Novel ubiquitin-independent nucleolar c-Myc degradation pathway mediated by antizyme 2.

机构信息

Department of Molecular Biology, The Jikei University School of Medicine, 3-25-8 Nishi-shinbashi, Minato-ku, Tokyo, 105-8461, Japan.

出版信息

Sci Rep. 2018 Feb 14;8(1):3005. doi: 10.1038/s41598-018-21189-0.

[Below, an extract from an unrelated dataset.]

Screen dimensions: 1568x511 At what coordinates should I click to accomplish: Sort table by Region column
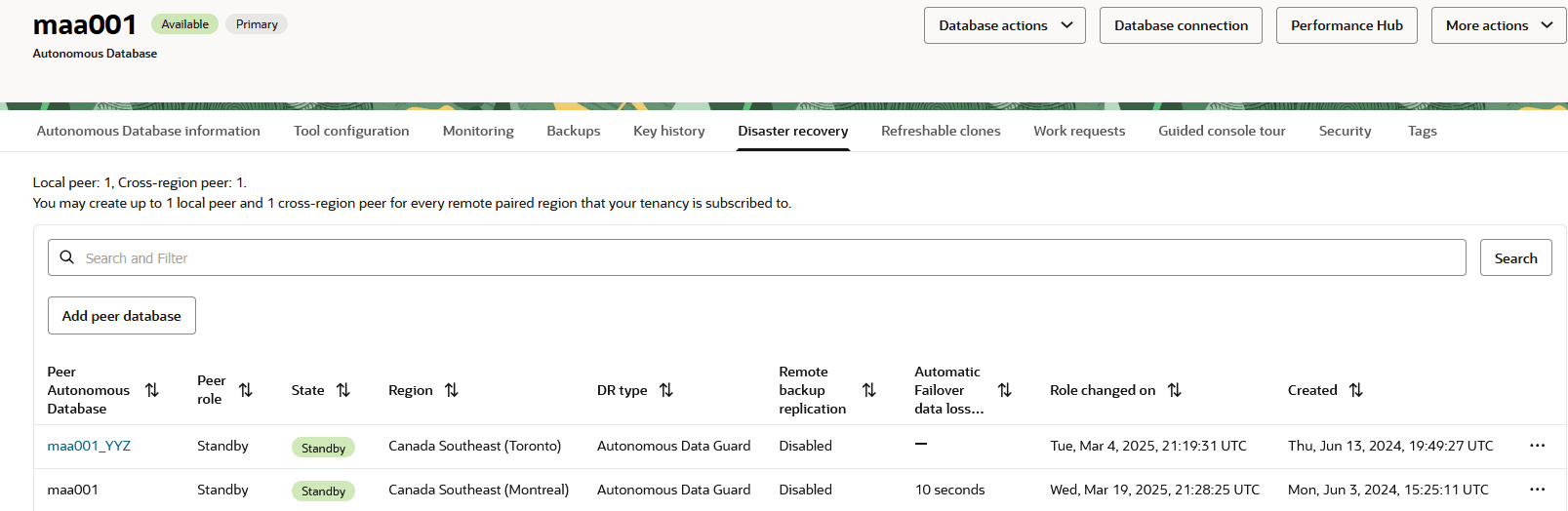tap(452, 390)
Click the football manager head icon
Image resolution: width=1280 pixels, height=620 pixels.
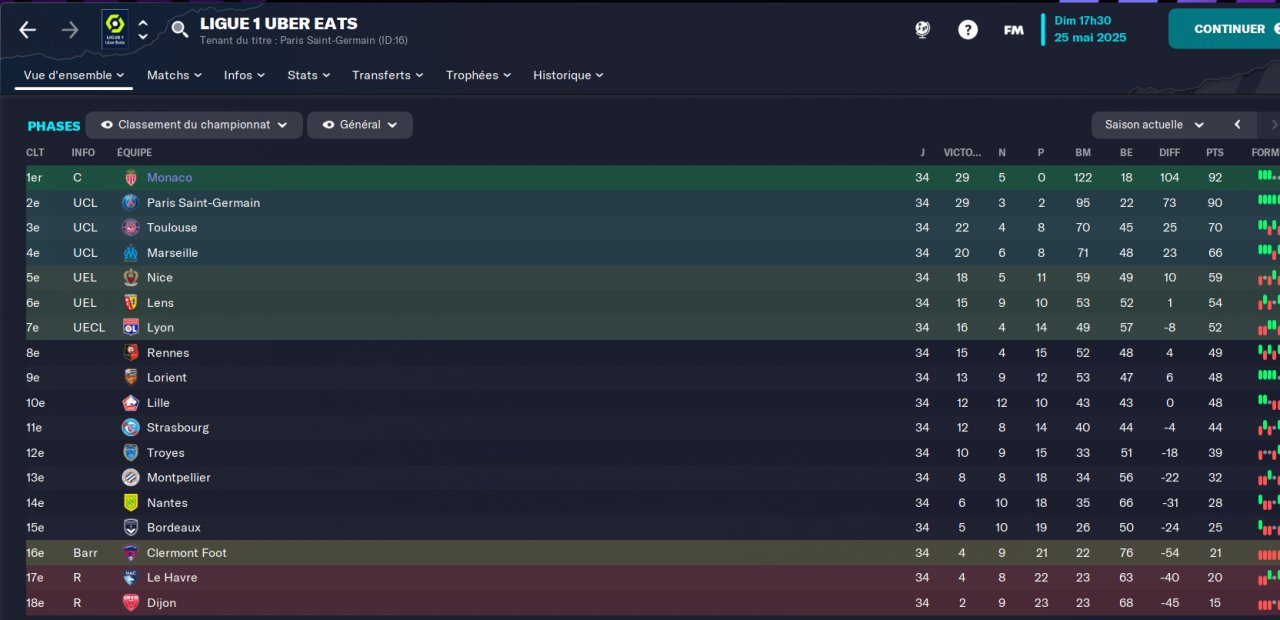pos(923,30)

DOI:10.1038/s41598-018-21189-0
PMID:29445227
原文链接:https://pmc.ncbi.nlm.nih.gov/articles/PMC5813005/
Abstract

The proto-oncogene c-Myc encodes a short-lived protein c-Myc that regulates various cellular processes including cell growth, differentiation and apoptosis. Degradation of c-Myc is catalyzed by the proteasome and requires phosphorylation of Thr-58 for ubiquitination by E3 ubiquitin ligase, Fbxw7/ FBW7. Here we show that a polyamine regulatory protein, antizyme 2 (AZ2), interacts with c-Myc in the nucleus and nucleolus, to accelerate proteasome-mediated c-Myc degradation without ubiquitination or Thr-58 phosphorylation. Polyamines, the inducer of AZ2, also destabilize c-Myc in an AZ2-dependent manner. Knockdown of AZ2 by small interfering RNA (siRNA) increases nucleolar c-Myc and also cellular pre-rRNA whose synthesis is promoted by c-Myc. AZ2-dependent c-Myc degradation likely operates under specific conditions such as glucose deprivation or hypoxia. These findings reveal the targeting mechanism for nucleolar ubiquitin-independent c-Myc degradation.

摘要

原癌基因 c-Myc 编码一种短寿命的蛋白质 c-Myc,它调节包括细胞生长、分化和凋亡在内的各种细胞过程。c-Myc 的降解由蛋白酶体催化,需要 Thr-58 的磷酸化,以便被 E3 泛素连接酶 Fbxw7/FBW7 泛素化。在这里,我们表明多胺调节蛋白,抗酶 2(AZ2),在核和核仁中与 c-Myc 相互作用,以加速蛋白酶体介导的 c-Myc 降解,而无需泛素化或 Thr-58 磷酸化。多胺是 AZ2 的诱导剂,也以 AZ2 依赖的方式使 c-Myc 不稳定。通过小干扰 RNA(siRNA)敲低 AZ2 会增加核仁 c-Myc 以及由 c-Myc 促进合成的细胞前 rRNA。AZ2 依赖性 c-Myc 降解可能在特定条件下发生,例如葡萄糖剥夺或缺氧。这些发现揭示了核仁中非泛素依赖的 c-Myc 降解的靶向机制。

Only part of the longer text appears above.